Every record is to be returned as written, with no omissions.
*** Given entries Section Begins ***
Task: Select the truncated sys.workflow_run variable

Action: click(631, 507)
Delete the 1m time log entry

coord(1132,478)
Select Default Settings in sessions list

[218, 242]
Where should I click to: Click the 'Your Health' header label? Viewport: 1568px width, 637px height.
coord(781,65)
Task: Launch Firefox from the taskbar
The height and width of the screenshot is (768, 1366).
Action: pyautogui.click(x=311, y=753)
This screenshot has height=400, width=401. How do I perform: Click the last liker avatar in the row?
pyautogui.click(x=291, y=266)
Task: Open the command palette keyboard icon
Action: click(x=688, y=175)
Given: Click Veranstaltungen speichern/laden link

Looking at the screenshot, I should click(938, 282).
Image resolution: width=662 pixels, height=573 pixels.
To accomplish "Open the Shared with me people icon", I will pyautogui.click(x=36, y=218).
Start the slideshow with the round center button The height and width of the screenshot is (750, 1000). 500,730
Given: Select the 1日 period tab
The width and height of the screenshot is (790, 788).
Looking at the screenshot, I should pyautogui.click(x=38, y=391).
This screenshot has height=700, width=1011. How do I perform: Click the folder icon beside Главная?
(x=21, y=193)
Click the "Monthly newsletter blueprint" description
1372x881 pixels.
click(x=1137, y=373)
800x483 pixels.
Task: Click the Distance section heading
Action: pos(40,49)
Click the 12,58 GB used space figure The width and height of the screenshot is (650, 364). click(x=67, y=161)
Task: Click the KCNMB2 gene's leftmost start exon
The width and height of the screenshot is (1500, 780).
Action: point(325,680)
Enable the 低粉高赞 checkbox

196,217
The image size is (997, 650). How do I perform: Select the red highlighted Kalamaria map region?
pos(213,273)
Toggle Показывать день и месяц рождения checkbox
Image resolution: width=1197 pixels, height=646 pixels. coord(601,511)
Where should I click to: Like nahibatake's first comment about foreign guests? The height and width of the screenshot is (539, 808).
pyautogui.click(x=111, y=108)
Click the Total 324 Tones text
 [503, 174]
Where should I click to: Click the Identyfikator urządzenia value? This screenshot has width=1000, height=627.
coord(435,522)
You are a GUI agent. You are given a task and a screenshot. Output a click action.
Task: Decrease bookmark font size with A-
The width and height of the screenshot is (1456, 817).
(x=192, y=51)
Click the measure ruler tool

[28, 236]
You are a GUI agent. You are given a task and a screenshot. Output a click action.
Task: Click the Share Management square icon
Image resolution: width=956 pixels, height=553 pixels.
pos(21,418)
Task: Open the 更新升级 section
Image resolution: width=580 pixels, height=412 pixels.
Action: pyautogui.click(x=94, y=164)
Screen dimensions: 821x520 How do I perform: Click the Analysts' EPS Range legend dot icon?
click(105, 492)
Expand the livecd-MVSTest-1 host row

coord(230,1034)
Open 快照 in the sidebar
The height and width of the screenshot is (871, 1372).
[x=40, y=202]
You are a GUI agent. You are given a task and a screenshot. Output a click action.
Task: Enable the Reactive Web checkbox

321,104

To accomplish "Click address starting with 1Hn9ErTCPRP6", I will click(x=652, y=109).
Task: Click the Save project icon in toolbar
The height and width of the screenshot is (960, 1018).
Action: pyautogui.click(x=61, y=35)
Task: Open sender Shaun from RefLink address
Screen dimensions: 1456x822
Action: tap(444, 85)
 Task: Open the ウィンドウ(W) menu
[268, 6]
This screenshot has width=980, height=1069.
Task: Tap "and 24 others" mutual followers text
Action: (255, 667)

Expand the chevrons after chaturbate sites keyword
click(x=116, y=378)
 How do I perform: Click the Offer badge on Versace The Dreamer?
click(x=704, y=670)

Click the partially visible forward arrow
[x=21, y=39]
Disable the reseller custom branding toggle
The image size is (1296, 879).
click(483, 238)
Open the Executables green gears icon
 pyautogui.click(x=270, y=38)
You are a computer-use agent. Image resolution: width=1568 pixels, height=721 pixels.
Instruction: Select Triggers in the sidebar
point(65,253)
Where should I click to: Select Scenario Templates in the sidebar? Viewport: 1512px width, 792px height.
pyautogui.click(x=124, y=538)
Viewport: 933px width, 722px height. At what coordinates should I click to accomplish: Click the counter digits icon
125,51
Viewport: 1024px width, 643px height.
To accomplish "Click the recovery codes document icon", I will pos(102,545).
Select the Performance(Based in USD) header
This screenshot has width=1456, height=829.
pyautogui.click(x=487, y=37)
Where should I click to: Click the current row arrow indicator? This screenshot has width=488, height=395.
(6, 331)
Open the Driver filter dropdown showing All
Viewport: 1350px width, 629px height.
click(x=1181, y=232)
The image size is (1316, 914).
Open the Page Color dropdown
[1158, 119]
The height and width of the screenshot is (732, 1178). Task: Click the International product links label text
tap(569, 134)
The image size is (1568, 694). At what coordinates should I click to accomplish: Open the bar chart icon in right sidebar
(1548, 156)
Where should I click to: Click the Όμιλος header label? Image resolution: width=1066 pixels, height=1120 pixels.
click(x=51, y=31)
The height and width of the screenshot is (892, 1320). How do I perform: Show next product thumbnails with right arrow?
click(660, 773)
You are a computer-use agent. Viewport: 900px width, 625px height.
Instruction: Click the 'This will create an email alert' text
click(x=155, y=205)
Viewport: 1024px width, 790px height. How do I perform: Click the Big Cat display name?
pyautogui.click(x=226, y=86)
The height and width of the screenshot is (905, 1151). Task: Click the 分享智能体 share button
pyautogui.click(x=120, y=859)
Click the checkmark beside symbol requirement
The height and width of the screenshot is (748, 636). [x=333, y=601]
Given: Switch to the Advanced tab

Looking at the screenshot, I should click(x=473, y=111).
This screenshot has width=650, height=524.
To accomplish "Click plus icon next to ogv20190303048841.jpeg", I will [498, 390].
*** Given entries Section Ends ***
__Result of this exercise__:
Task: Select the truncated sys.workflow_run variable

Action: click(631, 507)
Delete the 1m time log entry

coord(1132,478)
Select Default Settings in sessions list

[218, 242]
Where should I click to: Click the 'Your Health' header label? Viewport: 1568px width, 637px height.
coord(781,65)
Task: Launch Firefox from the taskbar
The height and width of the screenshot is (768, 1366).
Action: pyautogui.click(x=311, y=753)
This screenshot has height=400, width=401. How do I perform: Click the last liker avatar in the row?
pyautogui.click(x=291, y=266)
Task: Open the command palette keyboard icon
Action: click(x=688, y=175)
Given: Click Veranstaltungen speichern/laden link

Looking at the screenshot, I should click(938, 282).
Image resolution: width=662 pixels, height=573 pixels.
To accomplish "Open the Shared with me people icon", I will pyautogui.click(x=36, y=218).
Start the slideshow with the round center button The height and width of the screenshot is (750, 1000). 500,730
Given: Select the 1日 period tab
The width and height of the screenshot is (790, 788).
Looking at the screenshot, I should pyautogui.click(x=38, y=391).
This screenshot has height=700, width=1011. How do I perform: Click the folder icon beside Главная?
(x=21, y=193)
Click the "Monthly newsletter blueprint" description
1372x881 pixels.
click(x=1137, y=373)
800x483 pixels.
Task: Click the Distance section heading
Action: pos(40,49)
Click the 12,58 GB used space figure The width and height of the screenshot is (650, 364). click(x=67, y=161)
Task: Click the KCNMB2 gene's leftmost start exon
The width and height of the screenshot is (1500, 780).
Action: point(325,680)
Enable the 低粉高赞 checkbox

196,217
The image size is (997, 650). How do I perform: Select the red highlighted Kalamaria map region?
pos(213,273)
Toggle Показывать день и месяц рождения checkbox
Image resolution: width=1197 pixels, height=646 pixels. coord(601,511)
Where should I click to: Like nahibatake's first comment about foreign guests? The height and width of the screenshot is (539, 808).
pyautogui.click(x=111, y=108)
Click the Total 324 Tones text
 [503, 174]
Where should I click to: Click the Identyfikator urządzenia value? This screenshot has width=1000, height=627.
coord(435,522)
You are a GUI agent. You are given a task and a screenshot. Output a click action.
Task: Decrease bookmark font size with A-
The width and height of the screenshot is (1456, 817).
(x=192, y=51)
Click the measure ruler tool

[28, 236]
You are a GUI agent. You are given a task and a screenshot. Output a click action.
Task: Click the Share Management square icon
Image resolution: width=956 pixels, height=553 pixels.
pos(21,418)
Task: Open the 更新升级 section
Image resolution: width=580 pixels, height=412 pixels.
Action: pyautogui.click(x=94, y=164)
Screen dimensions: 821x520 How do I perform: Click the Analysts' EPS Range legend dot icon?
click(105, 492)
Expand the livecd-MVSTest-1 host row

coord(230,1034)
Open 快照 in the sidebar
The height and width of the screenshot is (871, 1372).
[x=40, y=202]
You are a GUI agent. You are given a task and a screenshot. Output a click action.
Task: Enable the Reactive Web checkbox

321,104

To accomplish "Click address starting with 1Hn9ErTCPRP6", I will click(x=652, y=109).
Task: Click the Save project icon in toolbar
The height and width of the screenshot is (960, 1018).
Action: pyautogui.click(x=61, y=35)
Task: Open sender Shaun from RefLink address
Screen dimensions: 1456x822
Action: tap(444, 85)
 Task: Open the ウィンドウ(W) menu
[268, 6]
This screenshot has width=980, height=1069.
Task: Tap "and 24 others" mutual followers text
Action: (255, 667)

Expand the chevrons after chaturbate sites keyword
click(x=116, y=378)
 How do I perform: Click the Offer badge on Versace The Dreamer?
click(x=704, y=670)

Click the partially visible forward arrow
[x=21, y=39]
Disable the reseller custom branding toggle
The image size is (1296, 879).
click(483, 238)
Open the Executables green gears icon
 pyautogui.click(x=270, y=38)
You are a computer-use agent. Image resolution: width=1568 pixels, height=721 pixels.
Instruction: Select Triggers in the sidebar
point(65,253)
Where should I click to: Select Scenario Templates in the sidebar? Viewport: 1512px width, 792px height.
pyautogui.click(x=124, y=538)
Viewport: 933px width, 722px height. At what coordinates should I click to accomplish: Click the counter digits icon
125,51
Viewport: 1024px width, 643px height.
To accomplish "Click the recovery codes document icon", I will pos(102,545).
Select the Performance(Based in USD) header
This screenshot has width=1456, height=829.
pyautogui.click(x=487, y=37)
Where should I click to: Click the current row arrow indicator? This screenshot has width=488, height=395.
(6, 331)
Open the Driver filter dropdown showing All
Viewport: 1350px width, 629px height.
click(x=1181, y=232)
The image size is (1316, 914).
Open the Page Color dropdown
[1158, 119]
The height and width of the screenshot is (732, 1178). Task: Click the International product links label text
tap(569, 134)
The image size is (1568, 694). At what coordinates should I click to accomplish: Open the bar chart icon in right sidebar
(1548, 156)
Where should I click to: Click the Όμιλος header label? Image resolution: width=1066 pixels, height=1120 pixels.
click(x=51, y=31)
The height and width of the screenshot is (892, 1320). How do I perform: Show next product thumbnails with right arrow?
click(660, 773)
You are a computer-use agent. Viewport: 900px width, 625px height.
Instruction: Click the 'This will create an email alert' text
click(x=155, y=205)
Viewport: 1024px width, 790px height. How do I perform: Click the Big Cat display name?
pyautogui.click(x=226, y=86)
The height and width of the screenshot is (905, 1151). Task: Click the 分享智能体 share button
pyautogui.click(x=120, y=859)
Click the checkmark beside symbol requirement
The height and width of the screenshot is (748, 636). [x=333, y=601]
Given: Switch to the Advanced tab

Looking at the screenshot, I should click(x=473, y=111).
This screenshot has width=650, height=524.
To accomplish "Click plus icon next to ogv20190303048841.jpeg", I will [498, 390].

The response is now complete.